Strictly speaking, one might distinguish between four, rather than between two, different types of occurrences.

  1. There is first the truly generic of which the individual occurrence is only a symptom.
  2. Then there is the problem which, while a unique event for the individual institution, is actually generic.
  3. Next there is the truly exceptional, the truly unique event.
  4. The early manifestation of a new generic problem, is the fourth and last category of events with which the decision process deals.


By far the most common mistake is to treat a generic situation as if it were a series of unique events.
Equally common is the mistake of treating a new event as if it were just another example of the old problem to which, therefore, the old rules should be applied.
Almost as common is the plausible but erroneous definition of the fundamental problem.
Or the definition of the problem may be incomplete.

The effective decision - maker, therefore, always assumes initially that the problem is generic.

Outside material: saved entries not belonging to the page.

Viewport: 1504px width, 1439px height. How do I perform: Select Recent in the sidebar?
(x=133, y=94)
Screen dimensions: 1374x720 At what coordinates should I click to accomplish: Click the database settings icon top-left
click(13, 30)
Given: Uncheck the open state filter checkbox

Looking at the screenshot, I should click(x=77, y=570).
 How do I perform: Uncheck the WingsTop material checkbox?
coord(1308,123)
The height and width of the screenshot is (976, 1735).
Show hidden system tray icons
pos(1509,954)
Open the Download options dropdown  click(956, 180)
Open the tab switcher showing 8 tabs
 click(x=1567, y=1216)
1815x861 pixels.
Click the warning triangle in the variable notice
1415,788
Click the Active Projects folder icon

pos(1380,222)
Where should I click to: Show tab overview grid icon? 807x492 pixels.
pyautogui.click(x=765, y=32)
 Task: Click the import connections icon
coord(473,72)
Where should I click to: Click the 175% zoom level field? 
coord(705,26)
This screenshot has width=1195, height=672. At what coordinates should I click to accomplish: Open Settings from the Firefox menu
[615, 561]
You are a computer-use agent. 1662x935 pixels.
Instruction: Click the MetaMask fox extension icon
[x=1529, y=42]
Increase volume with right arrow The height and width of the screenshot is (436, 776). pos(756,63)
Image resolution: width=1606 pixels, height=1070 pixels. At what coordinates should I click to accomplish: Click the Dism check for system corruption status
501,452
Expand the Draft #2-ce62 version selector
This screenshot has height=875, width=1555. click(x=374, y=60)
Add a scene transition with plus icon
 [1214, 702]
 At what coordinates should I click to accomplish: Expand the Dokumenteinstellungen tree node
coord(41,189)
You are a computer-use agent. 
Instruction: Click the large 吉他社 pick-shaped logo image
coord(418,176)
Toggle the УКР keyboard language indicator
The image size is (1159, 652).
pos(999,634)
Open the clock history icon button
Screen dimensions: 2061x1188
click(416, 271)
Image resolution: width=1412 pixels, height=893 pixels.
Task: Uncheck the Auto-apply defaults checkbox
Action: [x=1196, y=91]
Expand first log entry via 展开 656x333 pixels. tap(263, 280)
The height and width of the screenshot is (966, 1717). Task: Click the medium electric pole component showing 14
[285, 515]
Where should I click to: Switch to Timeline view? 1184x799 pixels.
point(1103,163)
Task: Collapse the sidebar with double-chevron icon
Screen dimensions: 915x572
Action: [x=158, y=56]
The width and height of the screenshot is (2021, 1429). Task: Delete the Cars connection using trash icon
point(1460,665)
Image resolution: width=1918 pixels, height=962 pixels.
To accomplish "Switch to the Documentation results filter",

I was taught this when I started in 1944 on my first big consulting assignment, a study of the management structure and management policies of the General Motors Corporation. Alfred P. Sloan, Jr., who was then chairman and chief executive officer of the company, called me to his office at the start of my study and said: "I shall not tell you what to study, what to write, or what conclusions to come to. This is your task. My only instruction to you is to put down what you think is right as you see it. Don't you worry about our reaction. Don't you worry about whether we will like this or dislike that. And don't you, above all, concern yourself with the compromises that might be needed to make your recommendations acceptable. There is not one executive in this company who does not know how to make every single conceivable compromise without any help from you. But he can't make the right compromise unless you first tell him what ‘right' is." The executive thinking through a decision might put this in front of himself in neon lights.

It is fruitless and a waste of time to worry about what is acceptable and what one had better not say so as not to evoke resistance. The things one worries about never happen. And objections and difficulties no one thought about suddenly turn out to be almost insurmountable obstacles. One gains nothing in other words by starting out with the question: "What is acceptable?"

In sharp contrast is the recent failure of a brilliant chairman and chief executive to make effective a new organization structure and new objectives in an old, large, and proud American company. Everyone agreed that the changes were needed. The company, after many years as leader of its industry, showed definite signs of aging; in almost all major fields newer, smaller, and more aggressive competitors were outflanking it. But to gain acceptance for the new ideas, the chairman promoted the most prominent spokesmen of the old school into the most visible and best - paid positions - especially into three new executive vice - presidencies. This meant only one thing to the people in the company: "They don't really mean it."

If the greatest rewards are given for behavior contrary to that which the new course of action requires, then everyone will conclude that this contrary behavior is what the people at the top really want and are going to reward.

Not that he distrusts the subordinate; he has learned from experience to distrust communications.

This is the reason why a battalion commander is expected to go out and taste the food served his men. He could, of course, read the menus and order this or that item to be brought in to him. But no; he is expected to go into the mess hall and take his sample of the food from the same kettle that serves the enlisted men.

With the coming of the computer this will become even more important, for the decision - maker will, in all likelihood, be even further removed from the scene of action. Unless he accepts, as a matter of course, that he had better go out and look at the scene of action, he will be increasingly divorced from reality. All a computer can handle are abstractions. And abstractions can be relied on only if they are constantly checked against the concrete. Otherwise, they are certain to mislead us.